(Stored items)
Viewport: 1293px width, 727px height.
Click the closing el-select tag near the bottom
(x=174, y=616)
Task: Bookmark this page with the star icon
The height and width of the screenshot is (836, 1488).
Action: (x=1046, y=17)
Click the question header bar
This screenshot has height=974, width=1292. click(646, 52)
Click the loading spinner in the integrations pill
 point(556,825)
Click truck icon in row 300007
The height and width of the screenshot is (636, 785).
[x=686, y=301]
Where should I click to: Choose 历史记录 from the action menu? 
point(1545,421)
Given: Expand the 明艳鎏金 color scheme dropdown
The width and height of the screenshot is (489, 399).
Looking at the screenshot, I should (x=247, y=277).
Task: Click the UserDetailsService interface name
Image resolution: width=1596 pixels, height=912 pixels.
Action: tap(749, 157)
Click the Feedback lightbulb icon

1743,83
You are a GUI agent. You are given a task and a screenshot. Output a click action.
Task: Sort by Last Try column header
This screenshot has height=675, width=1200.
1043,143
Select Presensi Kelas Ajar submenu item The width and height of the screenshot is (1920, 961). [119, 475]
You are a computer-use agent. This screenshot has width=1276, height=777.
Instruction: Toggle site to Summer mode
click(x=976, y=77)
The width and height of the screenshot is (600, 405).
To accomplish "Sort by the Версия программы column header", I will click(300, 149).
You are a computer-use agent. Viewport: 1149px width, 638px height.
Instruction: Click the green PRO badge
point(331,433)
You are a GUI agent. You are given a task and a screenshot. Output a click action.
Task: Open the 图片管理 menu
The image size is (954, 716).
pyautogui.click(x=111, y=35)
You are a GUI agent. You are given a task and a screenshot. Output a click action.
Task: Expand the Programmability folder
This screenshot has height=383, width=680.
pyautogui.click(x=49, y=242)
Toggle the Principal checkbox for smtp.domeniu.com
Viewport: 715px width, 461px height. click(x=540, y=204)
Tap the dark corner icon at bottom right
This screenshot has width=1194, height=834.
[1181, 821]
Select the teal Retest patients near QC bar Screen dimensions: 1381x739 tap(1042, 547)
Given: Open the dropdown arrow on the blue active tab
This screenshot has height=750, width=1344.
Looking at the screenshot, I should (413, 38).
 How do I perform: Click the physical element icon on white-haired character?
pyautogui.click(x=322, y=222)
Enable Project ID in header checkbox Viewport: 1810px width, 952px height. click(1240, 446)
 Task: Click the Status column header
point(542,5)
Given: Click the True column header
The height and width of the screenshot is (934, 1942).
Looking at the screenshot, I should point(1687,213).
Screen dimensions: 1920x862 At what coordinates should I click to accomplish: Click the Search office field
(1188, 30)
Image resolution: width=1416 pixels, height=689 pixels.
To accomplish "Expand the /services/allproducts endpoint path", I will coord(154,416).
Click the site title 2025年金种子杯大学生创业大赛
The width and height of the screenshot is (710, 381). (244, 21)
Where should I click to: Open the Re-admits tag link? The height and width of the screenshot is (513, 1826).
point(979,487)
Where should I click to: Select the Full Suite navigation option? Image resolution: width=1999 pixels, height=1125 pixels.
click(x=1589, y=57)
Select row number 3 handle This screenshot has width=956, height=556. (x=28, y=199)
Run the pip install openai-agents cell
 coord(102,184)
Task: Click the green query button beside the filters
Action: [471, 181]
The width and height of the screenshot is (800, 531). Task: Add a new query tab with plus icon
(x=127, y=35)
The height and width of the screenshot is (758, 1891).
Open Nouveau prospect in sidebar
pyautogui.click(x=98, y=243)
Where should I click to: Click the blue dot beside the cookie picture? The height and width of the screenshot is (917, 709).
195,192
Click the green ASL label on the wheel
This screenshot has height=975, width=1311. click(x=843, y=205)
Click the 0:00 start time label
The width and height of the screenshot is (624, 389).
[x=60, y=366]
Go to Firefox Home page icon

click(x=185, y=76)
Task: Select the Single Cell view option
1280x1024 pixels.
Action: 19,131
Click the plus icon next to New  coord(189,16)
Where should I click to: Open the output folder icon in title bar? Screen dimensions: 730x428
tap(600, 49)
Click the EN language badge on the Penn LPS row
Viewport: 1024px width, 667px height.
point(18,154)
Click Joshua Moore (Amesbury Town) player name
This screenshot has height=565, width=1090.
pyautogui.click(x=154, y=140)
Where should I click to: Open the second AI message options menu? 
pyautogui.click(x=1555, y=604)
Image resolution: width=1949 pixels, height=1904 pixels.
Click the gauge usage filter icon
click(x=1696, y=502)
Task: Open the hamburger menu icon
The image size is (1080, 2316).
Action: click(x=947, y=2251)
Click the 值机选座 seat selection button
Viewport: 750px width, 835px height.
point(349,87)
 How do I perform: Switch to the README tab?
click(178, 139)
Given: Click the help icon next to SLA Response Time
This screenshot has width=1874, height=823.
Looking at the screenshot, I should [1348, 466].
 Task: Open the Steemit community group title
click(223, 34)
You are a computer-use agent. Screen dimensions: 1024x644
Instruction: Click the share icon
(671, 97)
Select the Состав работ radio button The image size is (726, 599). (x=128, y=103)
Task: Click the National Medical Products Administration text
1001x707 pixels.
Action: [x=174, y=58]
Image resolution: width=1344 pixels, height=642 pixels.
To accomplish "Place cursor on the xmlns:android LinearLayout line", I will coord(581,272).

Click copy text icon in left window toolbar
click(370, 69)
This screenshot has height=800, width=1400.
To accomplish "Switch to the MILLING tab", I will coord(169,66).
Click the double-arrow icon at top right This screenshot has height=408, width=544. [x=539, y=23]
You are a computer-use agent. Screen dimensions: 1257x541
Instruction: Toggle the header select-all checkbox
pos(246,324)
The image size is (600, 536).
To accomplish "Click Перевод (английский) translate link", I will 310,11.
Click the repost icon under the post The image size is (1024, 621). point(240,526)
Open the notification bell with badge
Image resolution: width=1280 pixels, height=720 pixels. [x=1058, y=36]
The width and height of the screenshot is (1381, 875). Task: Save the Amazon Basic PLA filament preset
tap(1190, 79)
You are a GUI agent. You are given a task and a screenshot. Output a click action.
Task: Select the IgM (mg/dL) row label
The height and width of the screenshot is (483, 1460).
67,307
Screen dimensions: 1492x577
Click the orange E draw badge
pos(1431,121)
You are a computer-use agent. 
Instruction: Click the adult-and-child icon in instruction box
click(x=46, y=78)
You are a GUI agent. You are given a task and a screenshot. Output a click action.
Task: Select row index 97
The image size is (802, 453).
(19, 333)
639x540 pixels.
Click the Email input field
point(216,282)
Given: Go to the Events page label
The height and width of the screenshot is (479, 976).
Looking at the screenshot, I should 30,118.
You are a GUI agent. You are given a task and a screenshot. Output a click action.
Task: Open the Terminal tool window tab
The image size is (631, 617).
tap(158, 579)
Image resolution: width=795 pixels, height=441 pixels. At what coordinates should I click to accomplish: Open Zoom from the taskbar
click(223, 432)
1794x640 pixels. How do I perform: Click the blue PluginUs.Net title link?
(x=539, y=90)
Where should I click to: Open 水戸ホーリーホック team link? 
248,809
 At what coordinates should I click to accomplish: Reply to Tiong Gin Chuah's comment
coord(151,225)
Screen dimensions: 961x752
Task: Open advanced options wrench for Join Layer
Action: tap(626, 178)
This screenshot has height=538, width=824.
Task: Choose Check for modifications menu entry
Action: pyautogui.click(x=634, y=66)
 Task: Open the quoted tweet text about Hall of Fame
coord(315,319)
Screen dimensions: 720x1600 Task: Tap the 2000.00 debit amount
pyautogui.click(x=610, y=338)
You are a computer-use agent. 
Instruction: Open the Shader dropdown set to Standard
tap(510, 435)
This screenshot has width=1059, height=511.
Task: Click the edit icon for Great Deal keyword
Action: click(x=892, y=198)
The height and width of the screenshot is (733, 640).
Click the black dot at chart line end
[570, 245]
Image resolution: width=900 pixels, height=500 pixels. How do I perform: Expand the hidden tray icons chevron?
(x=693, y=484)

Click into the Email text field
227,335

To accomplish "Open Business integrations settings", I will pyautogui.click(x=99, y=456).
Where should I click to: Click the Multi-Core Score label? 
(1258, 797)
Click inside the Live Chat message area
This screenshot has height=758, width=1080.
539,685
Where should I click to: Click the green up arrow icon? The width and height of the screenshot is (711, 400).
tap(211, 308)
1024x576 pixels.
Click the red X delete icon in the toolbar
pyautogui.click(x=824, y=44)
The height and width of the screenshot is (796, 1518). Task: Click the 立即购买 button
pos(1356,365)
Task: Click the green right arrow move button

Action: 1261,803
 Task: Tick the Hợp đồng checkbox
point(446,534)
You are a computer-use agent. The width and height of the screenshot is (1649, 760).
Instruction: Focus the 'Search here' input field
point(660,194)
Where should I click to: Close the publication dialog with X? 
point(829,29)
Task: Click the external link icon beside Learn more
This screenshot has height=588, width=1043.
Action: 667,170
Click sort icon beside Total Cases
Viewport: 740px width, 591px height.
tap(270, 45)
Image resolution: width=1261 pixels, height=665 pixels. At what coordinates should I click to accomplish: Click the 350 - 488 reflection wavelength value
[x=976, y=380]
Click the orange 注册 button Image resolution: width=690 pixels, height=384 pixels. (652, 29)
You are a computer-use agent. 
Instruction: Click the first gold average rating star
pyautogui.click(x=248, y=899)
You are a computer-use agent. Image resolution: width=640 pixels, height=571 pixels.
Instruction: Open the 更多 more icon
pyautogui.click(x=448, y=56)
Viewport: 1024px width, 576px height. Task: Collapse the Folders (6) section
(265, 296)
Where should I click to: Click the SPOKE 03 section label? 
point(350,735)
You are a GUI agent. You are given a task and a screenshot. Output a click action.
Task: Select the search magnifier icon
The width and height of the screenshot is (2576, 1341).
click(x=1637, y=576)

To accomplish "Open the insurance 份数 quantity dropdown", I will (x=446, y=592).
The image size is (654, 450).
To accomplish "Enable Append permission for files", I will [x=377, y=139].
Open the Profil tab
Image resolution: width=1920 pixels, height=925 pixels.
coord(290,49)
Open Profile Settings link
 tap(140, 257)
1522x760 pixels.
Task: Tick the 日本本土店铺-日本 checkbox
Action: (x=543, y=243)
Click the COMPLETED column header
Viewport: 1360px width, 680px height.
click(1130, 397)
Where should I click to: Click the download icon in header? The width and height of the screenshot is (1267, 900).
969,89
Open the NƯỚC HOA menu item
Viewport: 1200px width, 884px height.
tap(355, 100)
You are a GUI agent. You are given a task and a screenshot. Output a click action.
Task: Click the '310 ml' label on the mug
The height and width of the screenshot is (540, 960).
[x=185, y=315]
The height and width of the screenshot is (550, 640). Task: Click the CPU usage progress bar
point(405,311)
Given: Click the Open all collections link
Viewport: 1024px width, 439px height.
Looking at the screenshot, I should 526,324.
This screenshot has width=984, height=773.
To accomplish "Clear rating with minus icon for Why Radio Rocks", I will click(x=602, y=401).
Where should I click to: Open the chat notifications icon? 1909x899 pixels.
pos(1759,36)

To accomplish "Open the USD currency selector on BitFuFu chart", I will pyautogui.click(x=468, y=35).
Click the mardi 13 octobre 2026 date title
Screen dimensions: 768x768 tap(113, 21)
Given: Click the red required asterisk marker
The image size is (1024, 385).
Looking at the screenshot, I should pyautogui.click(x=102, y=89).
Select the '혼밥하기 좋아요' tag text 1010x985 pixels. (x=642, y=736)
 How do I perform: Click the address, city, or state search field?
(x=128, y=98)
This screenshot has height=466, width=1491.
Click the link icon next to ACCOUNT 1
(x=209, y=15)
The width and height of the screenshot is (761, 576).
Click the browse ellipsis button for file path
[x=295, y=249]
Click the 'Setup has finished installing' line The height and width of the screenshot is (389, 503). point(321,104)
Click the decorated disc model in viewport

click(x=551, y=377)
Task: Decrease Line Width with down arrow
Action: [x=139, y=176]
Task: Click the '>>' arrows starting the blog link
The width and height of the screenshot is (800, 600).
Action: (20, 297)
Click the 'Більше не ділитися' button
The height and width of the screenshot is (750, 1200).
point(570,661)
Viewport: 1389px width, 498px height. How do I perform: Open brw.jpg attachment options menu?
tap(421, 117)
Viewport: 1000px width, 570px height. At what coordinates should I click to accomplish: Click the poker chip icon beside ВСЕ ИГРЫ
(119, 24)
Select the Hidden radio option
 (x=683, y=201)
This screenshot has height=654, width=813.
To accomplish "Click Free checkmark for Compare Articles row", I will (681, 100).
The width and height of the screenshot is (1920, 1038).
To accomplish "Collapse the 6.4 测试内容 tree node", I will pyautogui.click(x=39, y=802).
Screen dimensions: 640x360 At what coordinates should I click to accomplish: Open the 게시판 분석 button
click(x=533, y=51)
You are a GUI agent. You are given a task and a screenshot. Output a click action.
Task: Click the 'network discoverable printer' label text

**About this task:** From the line containing "Viewport: 1389px width, 498px" to the final line of the data above, transcribe every line exactly and nothing more.

**Solution to this exercise:**
Viewport: 1389px width, 498px height. How do I perform: Open brw.jpg attachment options menu?
tap(421, 117)
Viewport: 1000px width, 570px height. At what coordinates should I click to accomplish: Click the poker chip icon beside ВСЕ ИГРЫ
(119, 24)
Select the Hidden radio option
 (x=683, y=201)
This screenshot has height=654, width=813.
To accomplish "Click Free checkmark for Compare Articles row", I will (681, 100).
The width and height of the screenshot is (1920, 1038).
To accomplish "Collapse the 6.4 测试内容 tree node", I will pyautogui.click(x=39, y=802).
Screen dimensions: 640x360 At what coordinates should I click to accomplish: Open the 게시판 분석 button
click(x=533, y=51)
You are a GUI agent. You are given a task and a screenshot. Output a click action.
Task: Click the 'network discoverable printer' label text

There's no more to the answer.